» Problem description
Set the data down again, exactly as it appears below.

» Records provided
────────────────────────────────────────

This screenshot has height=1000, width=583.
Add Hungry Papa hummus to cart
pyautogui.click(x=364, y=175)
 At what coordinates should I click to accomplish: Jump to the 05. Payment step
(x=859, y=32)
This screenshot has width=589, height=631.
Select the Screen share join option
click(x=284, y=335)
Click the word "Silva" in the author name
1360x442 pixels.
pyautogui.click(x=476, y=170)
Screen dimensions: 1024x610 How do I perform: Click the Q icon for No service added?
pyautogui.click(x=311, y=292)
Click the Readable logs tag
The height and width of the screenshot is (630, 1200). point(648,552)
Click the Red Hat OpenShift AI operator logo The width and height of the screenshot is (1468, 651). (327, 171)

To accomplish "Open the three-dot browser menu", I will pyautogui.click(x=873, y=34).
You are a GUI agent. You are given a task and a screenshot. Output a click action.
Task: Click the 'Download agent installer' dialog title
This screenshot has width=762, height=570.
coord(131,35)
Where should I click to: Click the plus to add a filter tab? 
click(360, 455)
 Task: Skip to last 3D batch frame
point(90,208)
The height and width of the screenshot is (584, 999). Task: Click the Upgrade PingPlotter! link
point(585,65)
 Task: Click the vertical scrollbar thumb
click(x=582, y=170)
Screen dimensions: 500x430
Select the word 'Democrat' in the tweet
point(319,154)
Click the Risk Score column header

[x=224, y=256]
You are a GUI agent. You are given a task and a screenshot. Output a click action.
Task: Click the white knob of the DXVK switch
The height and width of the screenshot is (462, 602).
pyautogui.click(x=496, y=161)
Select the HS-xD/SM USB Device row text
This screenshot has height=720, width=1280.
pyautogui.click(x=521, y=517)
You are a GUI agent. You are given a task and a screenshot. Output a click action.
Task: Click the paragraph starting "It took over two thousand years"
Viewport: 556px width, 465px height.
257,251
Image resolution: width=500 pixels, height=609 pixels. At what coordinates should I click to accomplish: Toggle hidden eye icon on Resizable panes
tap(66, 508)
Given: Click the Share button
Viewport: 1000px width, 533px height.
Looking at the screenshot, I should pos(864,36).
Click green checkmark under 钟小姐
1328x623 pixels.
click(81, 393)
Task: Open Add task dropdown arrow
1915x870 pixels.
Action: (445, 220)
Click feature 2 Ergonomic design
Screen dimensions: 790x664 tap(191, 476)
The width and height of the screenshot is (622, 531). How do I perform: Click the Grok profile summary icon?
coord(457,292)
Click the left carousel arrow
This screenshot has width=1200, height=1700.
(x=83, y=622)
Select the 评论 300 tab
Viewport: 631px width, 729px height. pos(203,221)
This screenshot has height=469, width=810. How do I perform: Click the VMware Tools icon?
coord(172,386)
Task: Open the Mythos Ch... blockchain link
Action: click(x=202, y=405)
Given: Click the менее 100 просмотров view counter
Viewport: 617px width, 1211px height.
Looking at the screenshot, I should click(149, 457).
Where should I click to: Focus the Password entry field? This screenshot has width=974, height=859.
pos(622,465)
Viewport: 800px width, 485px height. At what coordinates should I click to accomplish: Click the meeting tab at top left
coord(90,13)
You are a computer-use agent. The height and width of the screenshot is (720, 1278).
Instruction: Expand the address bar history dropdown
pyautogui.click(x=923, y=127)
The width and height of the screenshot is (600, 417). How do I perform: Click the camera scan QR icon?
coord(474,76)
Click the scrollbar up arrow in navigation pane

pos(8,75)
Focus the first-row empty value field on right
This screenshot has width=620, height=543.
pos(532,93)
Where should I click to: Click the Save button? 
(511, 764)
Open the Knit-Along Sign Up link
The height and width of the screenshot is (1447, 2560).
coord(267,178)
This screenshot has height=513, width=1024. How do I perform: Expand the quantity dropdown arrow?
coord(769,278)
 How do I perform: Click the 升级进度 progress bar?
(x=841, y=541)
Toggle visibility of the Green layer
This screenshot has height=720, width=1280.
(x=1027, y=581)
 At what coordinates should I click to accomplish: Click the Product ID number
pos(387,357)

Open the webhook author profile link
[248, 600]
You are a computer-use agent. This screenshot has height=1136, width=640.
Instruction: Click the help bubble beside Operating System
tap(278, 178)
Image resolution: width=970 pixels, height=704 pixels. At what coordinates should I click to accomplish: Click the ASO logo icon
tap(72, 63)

────────────────────────────────────────

» Reply
This screenshot has height=1000, width=583.
Add Hungry Papa hummus to cart
pyautogui.click(x=364, y=175)
 At what coordinates should I click to accomplish: Jump to the 05. Payment step
(x=859, y=32)
This screenshot has width=589, height=631.
Select the Screen share join option
click(x=284, y=335)
Click the word "Silva" in the author name
1360x442 pixels.
pyautogui.click(x=476, y=170)
Screen dimensions: 1024x610 How do I perform: Click the Q icon for No service added?
pyautogui.click(x=311, y=292)
Click the Readable logs tag
The height and width of the screenshot is (630, 1200). point(648,552)
Click the Red Hat OpenShift AI operator logo The width and height of the screenshot is (1468, 651). (327, 171)

To accomplish "Open the three-dot browser menu", I will pyautogui.click(x=873, y=34).
You are a GUI agent. You are given a task and a screenshot. Output a click action.
Task: Click the 'Download agent installer' dialog title
This screenshot has width=762, height=570.
coord(131,35)
Where should I click to: Click the plus to add a filter tab? 
click(360, 455)
 Task: Skip to last 3D batch frame
point(90,208)
The height and width of the screenshot is (584, 999). Task: Click the Upgrade PingPlotter! link
point(585,65)
 Task: Click the vertical scrollbar thumb
click(x=582, y=170)
Screen dimensions: 500x430
Select the word 'Democrat' in the tweet
point(319,154)
Click the Risk Score column header

[x=224, y=256]
You are a GUI agent. You are given a task and a screenshot. Output a click action.
Task: Click the white knob of the DXVK switch
The height and width of the screenshot is (462, 602).
pyautogui.click(x=496, y=161)
Select the HS-xD/SM USB Device row text
This screenshot has height=720, width=1280.
pyautogui.click(x=521, y=517)
You are a GUI agent. You are given a task and a screenshot. Output a click action.
Task: Click the paragraph starting "It took over two thousand years"
Viewport: 556px width, 465px height.
257,251
Image resolution: width=500 pixels, height=609 pixels. At what coordinates should I click to accomplish: Toggle hidden eye icon on Resizable panes
tap(66, 508)
Given: Click the Share button
Viewport: 1000px width, 533px height.
Looking at the screenshot, I should pos(864,36).
Click green checkmark under 钟小姐
1328x623 pixels.
click(81, 393)
Task: Open Add task dropdown arrow
1915x870 pixels.
Action: (445, 220)
Click feature 2 Ergonomic design
Screen dimensions: 790x664 tap(191, 476)
The width and height of the screenshot is (622, 531). How do I perform: Click the Grok profile summary icon?
coord(457,292)
Click the left carousel arrow
This screenshot has width=1200, height=1700.
(x=83, y=622)
Select the 评论 300 tab
Viewport: 631px width, 729px height. pos(203,221)
This screenshot has height=469, width=810. How do I perform: Click the VMware Tools icon?
coord(172,386)
Task: Open the Mythos Ch... blockchain link
Action: click(x=202, y=405)
Given: Click the менее 100 просмотров view counter
Viewport: 617px width, 1211px height.
Looking at the screenshot, I should click(149, 457).
Where should I click to: Focus the Password entry field? This screenshot has width=974, height=859.
pos(622,465)
Viewport: 800px width, 485px height. At what coordinates should I click to accomplish: Click the meeting tab at top left
coord(90,13)
You are a computer-use agent. The height and width of the screenshot is (720, 1278).
Instruction: Expand the address bar history dropdown
pyautogui.click(x=923, y=127)
The width and height of the screenshot is (600, 417). How do I perform: Click the camera scan QR icon?
coord(474,76)
Click the scrollbar up arrow in navigation pane

pos(8,75)
Focus the first-row empty value field on right
This screenshot has width=620, height=543.
pos(532,93)
Where should I click to: Click the Save button? 
(511, 764)
Open the Knit-Along Sign Up link
The height and width of the screenshot is (1447, 2560).
coord(267,178)
This screenshot has height=513, width=1024. How do I perform: Expand the quantity dropdown arrow?
coord(769,278)
 How do I perform: Click the 升级进度 progress bar?
(x=841, y=541)
Toggle visibility of the Green layer
This screenshot has height=720, width=1280.
(x=1027, y=581)
 At what coordinates should I click to accomplish: Click the Product ID number
pos(387,357)

Open the webhook author profile link
[248, 600]
You are a computer-use agent. This screenshot has height=1136, width=640.
Instruction: Click the help bubble beside Operating System
tap(278, 178)
Image resolution: width=970 pixels, height=704 pixels. At what coordinates should I click to accomplish: Click the ASO logo icon
tap(72, 63)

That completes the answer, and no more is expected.